REQUIREMENT – Please copy the entries word for word, starting with the first line and going on through the line that contains "Looking at the screenshot, I should coord(612,569).".

Records from a data source –

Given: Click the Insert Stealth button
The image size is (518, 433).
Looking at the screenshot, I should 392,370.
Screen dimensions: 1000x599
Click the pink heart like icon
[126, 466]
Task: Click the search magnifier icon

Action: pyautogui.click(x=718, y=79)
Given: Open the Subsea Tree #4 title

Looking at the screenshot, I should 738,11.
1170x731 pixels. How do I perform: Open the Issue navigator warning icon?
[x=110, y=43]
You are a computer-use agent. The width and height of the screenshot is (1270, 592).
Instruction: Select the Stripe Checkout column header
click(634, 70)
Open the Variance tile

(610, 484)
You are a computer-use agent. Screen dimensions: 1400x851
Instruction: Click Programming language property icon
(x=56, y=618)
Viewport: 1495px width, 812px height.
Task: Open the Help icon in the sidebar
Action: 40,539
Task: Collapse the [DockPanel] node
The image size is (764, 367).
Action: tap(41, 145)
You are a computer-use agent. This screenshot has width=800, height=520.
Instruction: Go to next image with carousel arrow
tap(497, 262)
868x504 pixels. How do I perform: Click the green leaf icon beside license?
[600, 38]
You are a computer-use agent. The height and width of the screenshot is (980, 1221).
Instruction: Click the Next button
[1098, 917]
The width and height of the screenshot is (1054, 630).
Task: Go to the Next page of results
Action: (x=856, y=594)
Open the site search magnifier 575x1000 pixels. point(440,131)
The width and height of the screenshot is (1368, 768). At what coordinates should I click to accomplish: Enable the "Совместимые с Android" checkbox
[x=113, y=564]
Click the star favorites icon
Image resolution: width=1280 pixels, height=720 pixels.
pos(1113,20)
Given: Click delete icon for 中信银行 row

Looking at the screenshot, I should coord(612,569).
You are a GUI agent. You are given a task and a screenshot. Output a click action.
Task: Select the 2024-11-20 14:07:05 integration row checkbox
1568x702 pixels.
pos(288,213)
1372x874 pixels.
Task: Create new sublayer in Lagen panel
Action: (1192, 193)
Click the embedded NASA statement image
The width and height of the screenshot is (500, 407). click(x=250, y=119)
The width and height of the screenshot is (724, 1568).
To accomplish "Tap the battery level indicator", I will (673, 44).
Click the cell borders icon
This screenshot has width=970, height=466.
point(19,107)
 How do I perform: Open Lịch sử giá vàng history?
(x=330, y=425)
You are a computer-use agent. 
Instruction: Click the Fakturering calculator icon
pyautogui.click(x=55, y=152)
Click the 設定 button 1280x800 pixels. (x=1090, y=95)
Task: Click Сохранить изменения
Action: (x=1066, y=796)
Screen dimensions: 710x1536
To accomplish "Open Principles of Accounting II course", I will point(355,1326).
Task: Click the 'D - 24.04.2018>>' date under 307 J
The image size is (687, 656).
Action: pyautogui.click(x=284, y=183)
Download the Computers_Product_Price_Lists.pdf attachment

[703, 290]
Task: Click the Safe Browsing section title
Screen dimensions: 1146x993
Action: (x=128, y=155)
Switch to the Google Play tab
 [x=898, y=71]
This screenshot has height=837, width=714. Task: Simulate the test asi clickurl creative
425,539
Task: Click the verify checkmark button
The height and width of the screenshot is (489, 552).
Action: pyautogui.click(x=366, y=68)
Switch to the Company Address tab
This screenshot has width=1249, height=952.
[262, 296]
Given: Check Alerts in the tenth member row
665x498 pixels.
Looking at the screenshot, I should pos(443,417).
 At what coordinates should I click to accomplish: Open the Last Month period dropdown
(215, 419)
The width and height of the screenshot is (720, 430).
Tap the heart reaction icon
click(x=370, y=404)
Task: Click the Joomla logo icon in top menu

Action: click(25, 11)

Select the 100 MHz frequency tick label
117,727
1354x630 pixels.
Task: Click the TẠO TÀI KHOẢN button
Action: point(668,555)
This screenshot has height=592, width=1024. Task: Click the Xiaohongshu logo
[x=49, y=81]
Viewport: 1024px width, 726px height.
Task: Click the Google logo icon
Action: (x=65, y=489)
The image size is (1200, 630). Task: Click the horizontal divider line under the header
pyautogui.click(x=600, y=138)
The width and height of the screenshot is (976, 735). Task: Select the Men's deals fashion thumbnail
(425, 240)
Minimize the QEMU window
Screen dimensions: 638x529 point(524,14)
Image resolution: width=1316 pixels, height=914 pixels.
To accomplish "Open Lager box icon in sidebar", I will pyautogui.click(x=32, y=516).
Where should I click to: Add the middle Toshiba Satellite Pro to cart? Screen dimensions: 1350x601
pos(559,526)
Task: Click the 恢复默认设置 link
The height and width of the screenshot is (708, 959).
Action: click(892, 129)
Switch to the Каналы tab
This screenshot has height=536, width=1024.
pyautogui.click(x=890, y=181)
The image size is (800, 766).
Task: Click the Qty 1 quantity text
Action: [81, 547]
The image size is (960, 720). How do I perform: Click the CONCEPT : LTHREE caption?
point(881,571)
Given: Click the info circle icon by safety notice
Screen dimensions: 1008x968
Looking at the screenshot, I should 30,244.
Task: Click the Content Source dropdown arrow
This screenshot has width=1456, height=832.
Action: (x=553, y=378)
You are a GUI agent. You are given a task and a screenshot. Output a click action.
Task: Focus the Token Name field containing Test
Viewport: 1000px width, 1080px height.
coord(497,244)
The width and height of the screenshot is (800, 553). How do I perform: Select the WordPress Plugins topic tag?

CORRECT RESPONSE –
Given: Click the Insert Stealth button
The image size is (518, 433).
Looking at the screenshot, I should 392,370.
Screen dimensions: 1000x599
Click the pink heart like icon
[126, 466]
Task: Click the search magnifier icon

Action: pyautogui.click(x=718, y=79)
Given: Open the Subsea Tree #4 title

Looking at the screenshot, I should 738,11.
1170x731 pixels. How do I perform: Open the Issue navigator warning icon?
[x=110, y=43]
You are a computer-use agent. The width and height of the screenshot is (1270, 592).
Instruction: Select the Stripe Checkout column header
click(634, 70)
Open the Variance tile

(610, 484)
You are a computer-use agent. Screen dimensions: 1400x851
Instruction: Click Programming language property icon
(x=56, y=618)
Viewport: 1495px width, 812px height.
Task: Open the Help icon in the sidebar
Action: 40,539
Task: Collapse the [DockPanel] node
The image size is (764, 367).
Action: tap(41, 145)
You are a computer-use agent. This screenshot has width=800, height=520.
Instruction: Go to next image with carousel arrow
tap(497, 262)
868x504 pixels. How do I perform: Click the green leaf icon beside license?
[600, 38]
You are a computer-use agent. The height and width of the screenshot is (980, 1221).
Instruction: Click the Next button
[1098, 917]
The width and height of the screenshot is (1054, 630).
Task: Go to the Next page of results
Action: (x=856, y=594)
Open the site search magnifier 575x1000 pixels. point(440,131)
The width and height of the screenshot is (1368, 768). At what coordinates should I click to accomplish: Enable the "Совместимые с Android" checkbox
[x=113, y=564]
Click the star favorites icon
Image resolution: width=1280 pixels, height=720 pixels.
pos(1113,20)
Given: Click delete icon for 中信银行 row

Looking at the screenshot, I should coord(612,569).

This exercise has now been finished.